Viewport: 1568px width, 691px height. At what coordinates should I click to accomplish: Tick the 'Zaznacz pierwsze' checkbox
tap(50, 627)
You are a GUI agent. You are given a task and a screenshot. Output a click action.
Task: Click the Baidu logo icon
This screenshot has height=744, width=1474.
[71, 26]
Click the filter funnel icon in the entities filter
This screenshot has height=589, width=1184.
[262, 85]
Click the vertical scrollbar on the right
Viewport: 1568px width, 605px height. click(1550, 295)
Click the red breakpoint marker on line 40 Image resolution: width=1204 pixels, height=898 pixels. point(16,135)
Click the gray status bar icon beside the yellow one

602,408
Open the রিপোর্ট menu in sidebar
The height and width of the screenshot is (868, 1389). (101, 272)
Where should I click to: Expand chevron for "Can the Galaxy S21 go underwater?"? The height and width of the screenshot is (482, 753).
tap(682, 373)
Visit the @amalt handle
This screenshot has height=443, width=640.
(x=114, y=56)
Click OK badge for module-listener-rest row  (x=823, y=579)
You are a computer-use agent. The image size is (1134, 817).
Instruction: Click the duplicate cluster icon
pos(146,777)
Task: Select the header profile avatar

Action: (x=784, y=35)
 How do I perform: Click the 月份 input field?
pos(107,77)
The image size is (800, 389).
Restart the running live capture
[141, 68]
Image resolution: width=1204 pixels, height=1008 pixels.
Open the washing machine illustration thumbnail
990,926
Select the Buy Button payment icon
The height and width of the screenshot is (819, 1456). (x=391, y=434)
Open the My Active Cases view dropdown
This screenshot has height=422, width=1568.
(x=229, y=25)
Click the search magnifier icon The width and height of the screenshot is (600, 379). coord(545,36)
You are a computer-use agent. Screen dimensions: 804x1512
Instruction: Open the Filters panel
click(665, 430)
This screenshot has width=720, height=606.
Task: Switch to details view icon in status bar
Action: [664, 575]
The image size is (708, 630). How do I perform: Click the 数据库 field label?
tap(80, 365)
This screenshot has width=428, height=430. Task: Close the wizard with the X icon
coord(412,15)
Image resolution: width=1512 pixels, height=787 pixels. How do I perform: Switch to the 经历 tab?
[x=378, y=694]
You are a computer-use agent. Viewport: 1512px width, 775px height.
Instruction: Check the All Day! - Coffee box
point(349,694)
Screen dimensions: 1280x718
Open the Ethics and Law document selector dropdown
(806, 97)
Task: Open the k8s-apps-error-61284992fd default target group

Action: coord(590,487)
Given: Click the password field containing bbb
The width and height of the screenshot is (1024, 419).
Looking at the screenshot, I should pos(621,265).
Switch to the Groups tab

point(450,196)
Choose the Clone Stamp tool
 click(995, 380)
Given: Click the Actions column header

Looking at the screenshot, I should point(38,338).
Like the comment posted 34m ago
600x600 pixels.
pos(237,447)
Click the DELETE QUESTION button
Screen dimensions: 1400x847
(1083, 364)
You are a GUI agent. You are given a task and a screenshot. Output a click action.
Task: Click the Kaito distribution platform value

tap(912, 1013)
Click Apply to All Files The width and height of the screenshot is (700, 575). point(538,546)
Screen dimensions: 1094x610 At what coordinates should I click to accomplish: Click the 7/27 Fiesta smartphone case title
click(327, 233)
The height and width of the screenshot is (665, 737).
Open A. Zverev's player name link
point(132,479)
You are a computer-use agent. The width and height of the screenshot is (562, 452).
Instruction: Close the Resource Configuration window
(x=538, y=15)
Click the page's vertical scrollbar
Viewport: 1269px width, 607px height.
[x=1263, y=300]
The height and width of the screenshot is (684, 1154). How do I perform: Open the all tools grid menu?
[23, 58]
::::
*Description of the task*.
Would you write the records out again, word for word?

*Answer for this exercise*.
Viewport: 1568px width, 691px height. At what coordinates should I click to accomplish: Tick the 'Zaznacz pierwsze' checkbox
tap(50, 627)
You are a GUI agent. You are given a task and a screenshot. Output a click action.
Task: Click the Baidu logo icon
This screenshot has height=744, width=1474.
[71, 26]
Click the filter funnel icon in the entities filter
This screenshot has height=589, width=1184.
[262, 85]
Click the vertical scrollbar on the right
Viewport: 1568px width, 605px height. click(1550, 295)
Click the red breakpoint marker on line 40 Image resolution: width=1204 pixels, height=898 pixels. point(16,135)
Click the gray status bar icon beside the yellow one

602,408
Open the রিপোর্ট menu in sidebar
The height and width of the screenshot is (868, 1389). (101, 272)
Where should I click to: Expand chevron for "Can the Galaxy S21 go underwater?"? The height and width of the screenshot is (482, 753).
tap(682, 373)
Visit the @amalt handle
This screenshot has height=443, width=640.
(x=114, y=56)
Click OK badge for module-listener-rest row  (x=823, y=579)
You are a computer-use agent. The image size is (1134, 817).
Instruction: Click the duplicate cluster icon
pos(146,777)
Task: Select the header profile avatar

Action: (x=784, y=35)
 How do I perform: Click the 月份 input field?
pos(107,77)
The image size is (800, 389).
Restart the running live capture
[141, 68]
Image resolution: width=1204 pixels, height=1008 pixels.
Open the washing machine illustration thumbnail
990,926
Select the Buy Button payment icon
The height and width of the screenshot is (819, 1456). (x=391, y=434)
Open the My Active Cases view dropdown
This screenshot has height=422, width=1568.
(x=229, y=25)
Click the search magnifier icon The width and height of the screenshot is (600, 379). coord(545,36)
You are a computer-use agent. Screen dimensions: 804x1512
Instruction: Open the Filters panel
click(665, 430)
This screenshot has width=720, height=606.
Task: Switch to details view icon in status bar
Action: [664, 575]
The image size is (708, 630). How do I perform: Click the 数据库 field label?
tap(80, 365)
This screenshot has width=428, height=430. Task: Close the wizard with the X icon
coord(412,15)
Image resolution: width=1512 pixels, height=787 pixels. How do I perform: Switch to the 经历 tab?
[x=378, y=694]
You are a computer-use agent. Viewport: 1512px width, 775px height.
Instruction: Check the All Day! - Coffee box
point(349,694)
Screen dimensions: 1280x718
Open the Ethics and Law document selector dropdown
(806, 97)
Task: Open the k8s-apps-error-61284992fd default target group

Action: coord(590,487)
Given: Click the password field containing bbb
The width and height of the screenshot is (1024, 419).
Looking at the screenshot, I should pos(621,265).
Switch to the Groups tab

point(450,196)
Choose the Clone Stamp tool
 click(995, 380)
Given: Click the Actions column header

Looking at the screenshot, I should point(38,338).
Like the comment posted 34m ago
600x600 pixels.
pos(237,447)
Click the DELETE QUESTION button
Screen dimensions: 1400x847
(1083, 364)
You are a GUI agent. You are given a task and a screenshot. Output a click action.
Task: Click the Kaito distribution platform value

tap(912, 1013)
Click Apply to All Files The width and height of the screenshot is (700, 575). point(538,546)
Screen dimensions: 1094x610 At what coordinates should I click to accomplish: Click the 7/27 Fiesta smartphone case title
click(327, 233)
The height and width of the screenshot is (665, 737).
Open A. Zverev's player name link
point(132,479)
You are a computer-use agent. The width and height of the screenshot is (562, 452).
Instruction: Close the Resource Configuration window
(x=538, y=15)
Click the page's vertical scrollbar
Viewport: 1269px width, 607px height.
[x=1263, y=300]
The height and width of the screenshot is (684, 1154). How do I perform: Open the all tools grid menu?
[23, 58]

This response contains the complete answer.